■ **Your assignment**:
Set down, exactly and with no pictures, the line that contains "Task: Select the" and all lines after it in the listing.

■ **Material to process**:
*** Block opens ***

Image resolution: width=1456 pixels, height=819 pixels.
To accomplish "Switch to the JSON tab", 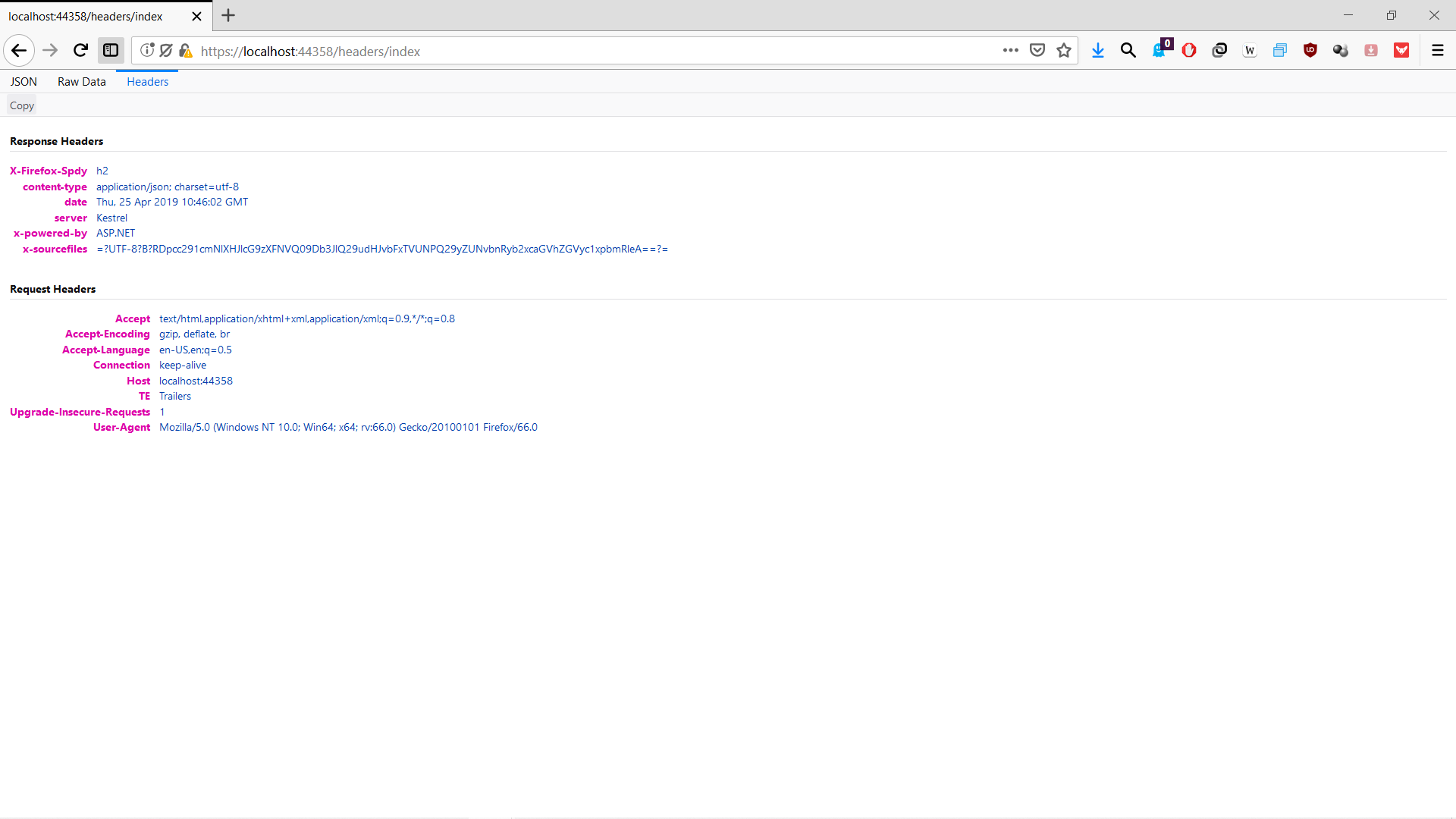I will (24, 82).
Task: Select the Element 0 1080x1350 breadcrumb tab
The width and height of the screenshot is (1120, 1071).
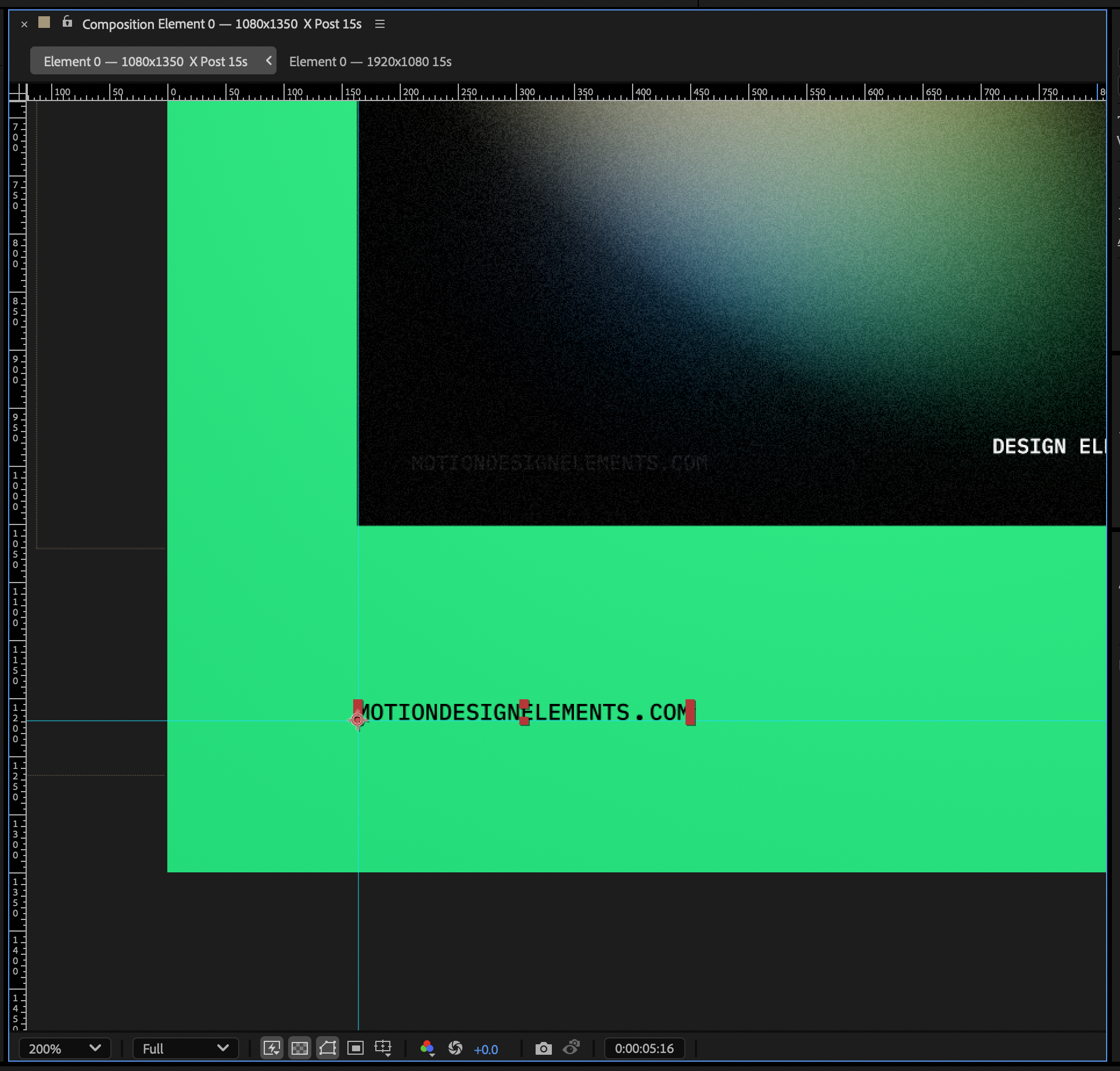Action: 147,61
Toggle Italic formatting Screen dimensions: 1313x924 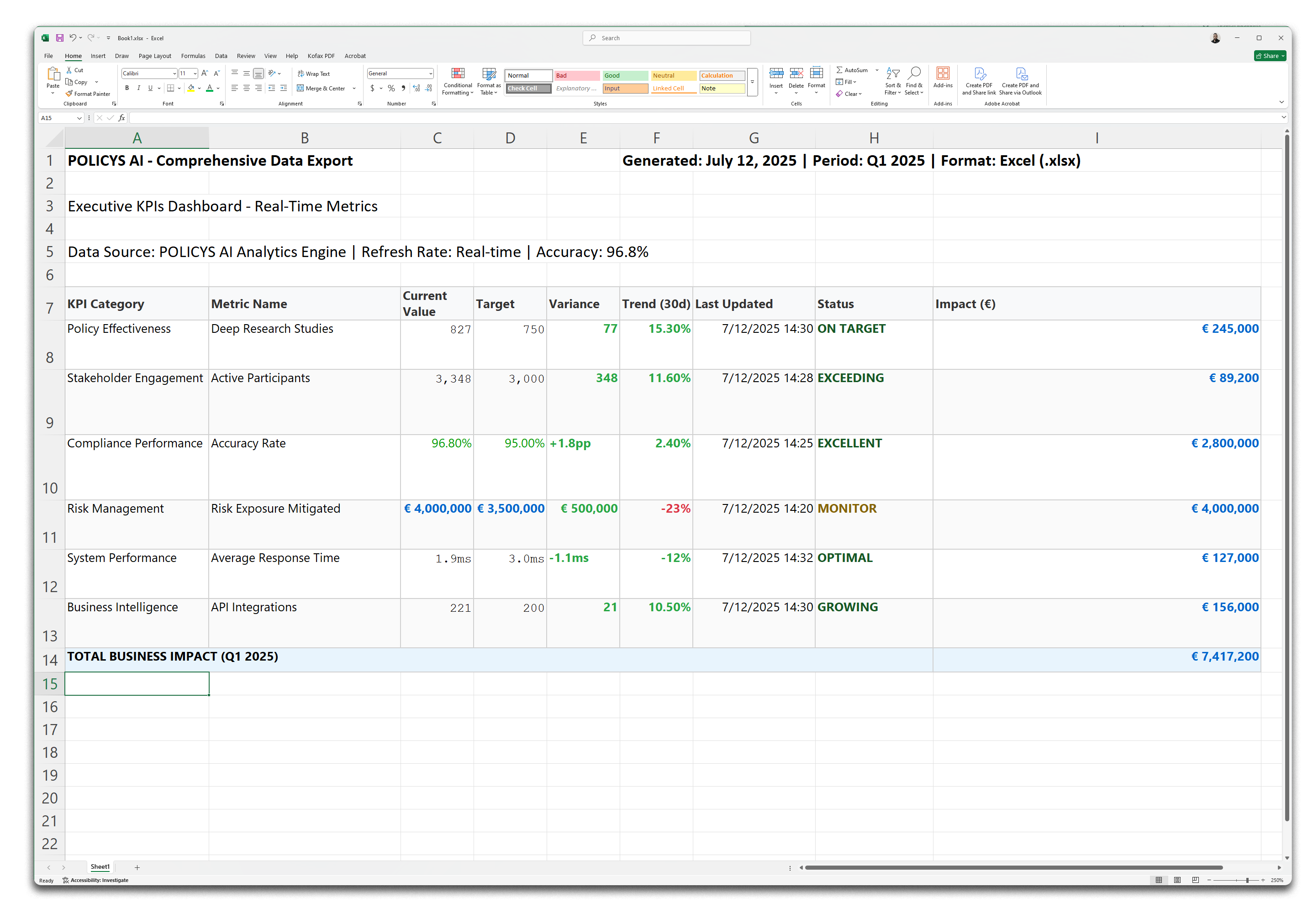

*** Block closes ***

■ **Answer for this exercise**:
Task: Select the Element 0 1080x1350 breadcrumb tab
The width and height of the screenshot is (1120, 1071).
Action: 147,61
Toggle Italic formatting Screen dimensions: 1313x924 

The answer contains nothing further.